Again, this theory of what physical reality actually is came to me by first understanding and constructing a similar theory about representing physical reality.  In that SDC theory, the universe is a high-D “codespace”, the “objects” are “representations” or “codes”, and these codes are high-D but are extremely diffuse (sparse) in that codespace.

Sparse distributed representations compute similarity relations exponentially more efficiently than localist representations

If concepts are represented localistically, the first, the most straightforward thing to do is to place those representations in an external coordinate system (of however many dimensions as desired/needed).  The reason is that localist representations of concepts have the semantics of “point masses”.  They have no internal structure and no extension.  So it is natural to view them as points in an N-dimensional coordinate system.  You can then measure the similarity of two concepts (points) using for example, Euclidean distance.  But, note that placing a new point in that N-space does not automatically compute and store the distance between that new point and ALL points already stored in that N-space.  This requires explicit computation and therefore expenditure of time and power.
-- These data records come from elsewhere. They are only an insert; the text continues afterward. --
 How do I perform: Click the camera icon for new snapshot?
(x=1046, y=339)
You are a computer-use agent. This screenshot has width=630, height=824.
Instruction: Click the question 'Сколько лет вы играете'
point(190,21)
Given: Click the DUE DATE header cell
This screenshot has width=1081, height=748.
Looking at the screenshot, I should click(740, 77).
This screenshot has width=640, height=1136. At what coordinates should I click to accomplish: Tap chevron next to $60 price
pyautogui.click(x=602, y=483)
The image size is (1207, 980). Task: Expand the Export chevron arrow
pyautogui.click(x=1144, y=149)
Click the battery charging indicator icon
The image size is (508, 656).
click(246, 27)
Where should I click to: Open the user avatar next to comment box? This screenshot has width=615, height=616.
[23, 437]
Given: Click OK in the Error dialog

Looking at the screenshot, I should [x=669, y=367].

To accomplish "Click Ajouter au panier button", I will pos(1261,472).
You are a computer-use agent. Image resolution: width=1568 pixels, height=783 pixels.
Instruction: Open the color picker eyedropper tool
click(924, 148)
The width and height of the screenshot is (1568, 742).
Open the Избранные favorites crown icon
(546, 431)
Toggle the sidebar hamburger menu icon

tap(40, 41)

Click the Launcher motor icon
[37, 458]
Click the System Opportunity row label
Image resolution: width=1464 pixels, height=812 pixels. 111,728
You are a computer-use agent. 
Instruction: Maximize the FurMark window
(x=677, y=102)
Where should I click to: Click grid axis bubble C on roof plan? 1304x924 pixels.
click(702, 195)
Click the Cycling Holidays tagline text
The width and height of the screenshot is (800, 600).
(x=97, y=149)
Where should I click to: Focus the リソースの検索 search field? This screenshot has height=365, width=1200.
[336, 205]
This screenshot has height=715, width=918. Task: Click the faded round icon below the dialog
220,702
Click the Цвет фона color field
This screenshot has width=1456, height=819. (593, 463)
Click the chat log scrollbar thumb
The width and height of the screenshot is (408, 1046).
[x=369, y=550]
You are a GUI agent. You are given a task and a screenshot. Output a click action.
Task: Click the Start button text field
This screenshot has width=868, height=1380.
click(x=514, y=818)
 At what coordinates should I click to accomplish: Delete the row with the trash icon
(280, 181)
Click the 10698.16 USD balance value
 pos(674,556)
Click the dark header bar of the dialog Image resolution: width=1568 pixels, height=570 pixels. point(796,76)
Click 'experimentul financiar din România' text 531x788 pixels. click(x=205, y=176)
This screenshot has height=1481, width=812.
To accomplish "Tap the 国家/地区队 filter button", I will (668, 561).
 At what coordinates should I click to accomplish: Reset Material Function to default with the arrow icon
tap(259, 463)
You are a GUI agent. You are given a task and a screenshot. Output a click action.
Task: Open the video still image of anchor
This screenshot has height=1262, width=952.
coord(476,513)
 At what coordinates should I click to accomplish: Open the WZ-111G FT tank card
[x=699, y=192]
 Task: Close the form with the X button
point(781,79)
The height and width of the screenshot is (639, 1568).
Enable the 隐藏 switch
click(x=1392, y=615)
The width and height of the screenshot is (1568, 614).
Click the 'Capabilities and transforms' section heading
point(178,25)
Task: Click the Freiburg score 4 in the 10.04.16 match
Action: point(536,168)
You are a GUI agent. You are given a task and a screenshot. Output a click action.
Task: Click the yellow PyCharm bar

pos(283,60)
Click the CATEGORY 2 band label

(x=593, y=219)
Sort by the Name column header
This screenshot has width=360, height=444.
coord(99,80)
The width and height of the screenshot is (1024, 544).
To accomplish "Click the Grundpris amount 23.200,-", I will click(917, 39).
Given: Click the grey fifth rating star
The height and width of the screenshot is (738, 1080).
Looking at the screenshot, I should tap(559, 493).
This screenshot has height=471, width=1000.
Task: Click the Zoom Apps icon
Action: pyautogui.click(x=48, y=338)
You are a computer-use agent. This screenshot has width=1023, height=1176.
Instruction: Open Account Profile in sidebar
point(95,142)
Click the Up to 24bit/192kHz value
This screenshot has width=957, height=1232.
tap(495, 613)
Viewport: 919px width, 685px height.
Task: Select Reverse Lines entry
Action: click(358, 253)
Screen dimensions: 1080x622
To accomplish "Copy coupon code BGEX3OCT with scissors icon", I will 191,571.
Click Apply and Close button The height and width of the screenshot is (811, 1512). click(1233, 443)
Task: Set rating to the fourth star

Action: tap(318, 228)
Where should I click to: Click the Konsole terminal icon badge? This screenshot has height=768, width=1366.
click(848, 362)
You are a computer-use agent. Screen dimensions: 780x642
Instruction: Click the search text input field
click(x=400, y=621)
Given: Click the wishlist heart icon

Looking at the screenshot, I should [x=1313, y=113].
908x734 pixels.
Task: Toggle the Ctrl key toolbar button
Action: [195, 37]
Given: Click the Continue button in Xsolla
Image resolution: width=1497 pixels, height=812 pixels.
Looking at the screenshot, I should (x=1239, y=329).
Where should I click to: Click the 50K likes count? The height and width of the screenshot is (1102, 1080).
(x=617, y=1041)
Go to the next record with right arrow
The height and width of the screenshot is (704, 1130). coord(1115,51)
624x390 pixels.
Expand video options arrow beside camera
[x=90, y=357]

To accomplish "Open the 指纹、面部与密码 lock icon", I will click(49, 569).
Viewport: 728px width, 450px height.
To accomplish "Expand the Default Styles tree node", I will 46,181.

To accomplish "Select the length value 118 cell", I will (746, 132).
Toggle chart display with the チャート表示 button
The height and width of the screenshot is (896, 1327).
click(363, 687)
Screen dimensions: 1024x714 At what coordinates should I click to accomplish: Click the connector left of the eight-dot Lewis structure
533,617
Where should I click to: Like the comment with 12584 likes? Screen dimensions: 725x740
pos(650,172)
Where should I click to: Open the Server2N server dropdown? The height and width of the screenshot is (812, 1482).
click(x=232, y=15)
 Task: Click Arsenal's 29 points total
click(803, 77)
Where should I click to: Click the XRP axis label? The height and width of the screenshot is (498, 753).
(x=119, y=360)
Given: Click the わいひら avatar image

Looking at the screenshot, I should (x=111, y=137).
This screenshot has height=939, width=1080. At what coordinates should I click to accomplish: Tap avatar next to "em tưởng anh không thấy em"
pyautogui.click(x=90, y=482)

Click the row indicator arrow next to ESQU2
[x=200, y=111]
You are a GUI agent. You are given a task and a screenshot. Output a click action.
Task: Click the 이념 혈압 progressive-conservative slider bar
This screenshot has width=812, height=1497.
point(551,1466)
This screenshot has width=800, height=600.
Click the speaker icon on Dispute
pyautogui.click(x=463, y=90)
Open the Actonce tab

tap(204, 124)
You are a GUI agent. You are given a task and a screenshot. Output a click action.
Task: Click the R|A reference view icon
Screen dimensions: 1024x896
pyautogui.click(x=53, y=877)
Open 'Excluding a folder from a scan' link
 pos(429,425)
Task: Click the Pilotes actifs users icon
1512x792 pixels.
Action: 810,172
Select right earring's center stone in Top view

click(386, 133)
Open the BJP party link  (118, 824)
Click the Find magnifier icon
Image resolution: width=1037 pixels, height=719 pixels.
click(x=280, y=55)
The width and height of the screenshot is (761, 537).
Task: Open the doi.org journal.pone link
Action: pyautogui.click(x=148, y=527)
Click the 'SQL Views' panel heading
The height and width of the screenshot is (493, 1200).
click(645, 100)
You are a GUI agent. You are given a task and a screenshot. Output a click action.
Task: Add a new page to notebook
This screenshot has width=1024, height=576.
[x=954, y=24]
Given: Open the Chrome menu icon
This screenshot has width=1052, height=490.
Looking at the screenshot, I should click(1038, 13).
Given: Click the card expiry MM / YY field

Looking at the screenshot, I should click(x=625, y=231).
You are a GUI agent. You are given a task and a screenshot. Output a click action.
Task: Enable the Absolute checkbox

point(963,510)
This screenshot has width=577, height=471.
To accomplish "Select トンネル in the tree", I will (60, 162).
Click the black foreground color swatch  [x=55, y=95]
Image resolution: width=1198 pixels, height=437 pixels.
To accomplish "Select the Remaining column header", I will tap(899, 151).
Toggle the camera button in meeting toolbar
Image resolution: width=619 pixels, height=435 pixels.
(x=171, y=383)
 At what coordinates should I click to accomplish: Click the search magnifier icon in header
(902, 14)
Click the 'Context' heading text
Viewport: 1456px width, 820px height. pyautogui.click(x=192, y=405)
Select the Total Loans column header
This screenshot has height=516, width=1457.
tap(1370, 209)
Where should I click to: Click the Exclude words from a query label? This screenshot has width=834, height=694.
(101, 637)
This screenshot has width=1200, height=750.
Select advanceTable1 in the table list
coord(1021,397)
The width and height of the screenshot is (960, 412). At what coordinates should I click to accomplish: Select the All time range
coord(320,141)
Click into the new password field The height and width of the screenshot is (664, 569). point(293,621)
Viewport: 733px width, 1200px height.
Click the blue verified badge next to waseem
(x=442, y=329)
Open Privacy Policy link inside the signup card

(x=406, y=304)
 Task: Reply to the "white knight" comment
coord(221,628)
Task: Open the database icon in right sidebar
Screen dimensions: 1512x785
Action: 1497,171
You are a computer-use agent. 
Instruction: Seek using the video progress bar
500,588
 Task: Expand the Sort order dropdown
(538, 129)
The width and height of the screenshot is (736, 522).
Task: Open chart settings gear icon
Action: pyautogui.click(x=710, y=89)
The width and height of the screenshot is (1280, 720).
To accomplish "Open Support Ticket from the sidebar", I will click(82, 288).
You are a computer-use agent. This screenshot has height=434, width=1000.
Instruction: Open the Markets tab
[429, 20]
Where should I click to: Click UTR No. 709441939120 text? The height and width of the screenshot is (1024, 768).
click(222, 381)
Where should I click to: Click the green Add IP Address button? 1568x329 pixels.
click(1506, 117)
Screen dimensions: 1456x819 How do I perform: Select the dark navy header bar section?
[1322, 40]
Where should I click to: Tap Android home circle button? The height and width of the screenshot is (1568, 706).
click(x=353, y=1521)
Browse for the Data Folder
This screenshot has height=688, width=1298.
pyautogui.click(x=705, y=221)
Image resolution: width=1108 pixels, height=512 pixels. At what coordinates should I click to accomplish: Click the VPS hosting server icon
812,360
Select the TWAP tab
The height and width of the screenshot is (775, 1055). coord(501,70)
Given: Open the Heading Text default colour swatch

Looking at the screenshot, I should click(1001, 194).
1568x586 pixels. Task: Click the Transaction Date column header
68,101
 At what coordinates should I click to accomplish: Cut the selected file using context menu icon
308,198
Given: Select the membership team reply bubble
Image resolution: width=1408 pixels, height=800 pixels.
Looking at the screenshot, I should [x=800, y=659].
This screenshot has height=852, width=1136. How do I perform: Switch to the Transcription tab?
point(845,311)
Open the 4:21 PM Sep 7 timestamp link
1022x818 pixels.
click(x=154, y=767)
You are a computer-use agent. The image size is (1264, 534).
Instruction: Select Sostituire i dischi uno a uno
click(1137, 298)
On the other hand, if concepts are represented using sparse distributed codes (SDCs), i.e., sets of co-active units chosen from a much larger total field of units, where the sets may intersect to arbitrary degrees, then it becomes possible to measure similarity (inverse distance) as the size of intersection between codes.  Note that in this case, the representations (the SDCs) fundamentally have extension…they are not formally equivalent to point masses.  Thus, there is no longer any need for an external coordinate system to hold these representations.  A similarity metric is automatically imposed on the set of represented concepts by the patterns of intersections of their codes.  I’ll call this an internal similarity metric.

Crucially, unlike the case for localist codes, creating a new SDC code (i.e., choosing a set of units to represent a new concept), DOES compute and store the similarities of the new concept to ALL stored concepts.  No explicit computation, and thus no additional computational time or power, is needed beyond the act of choosing/storing the SDC itself.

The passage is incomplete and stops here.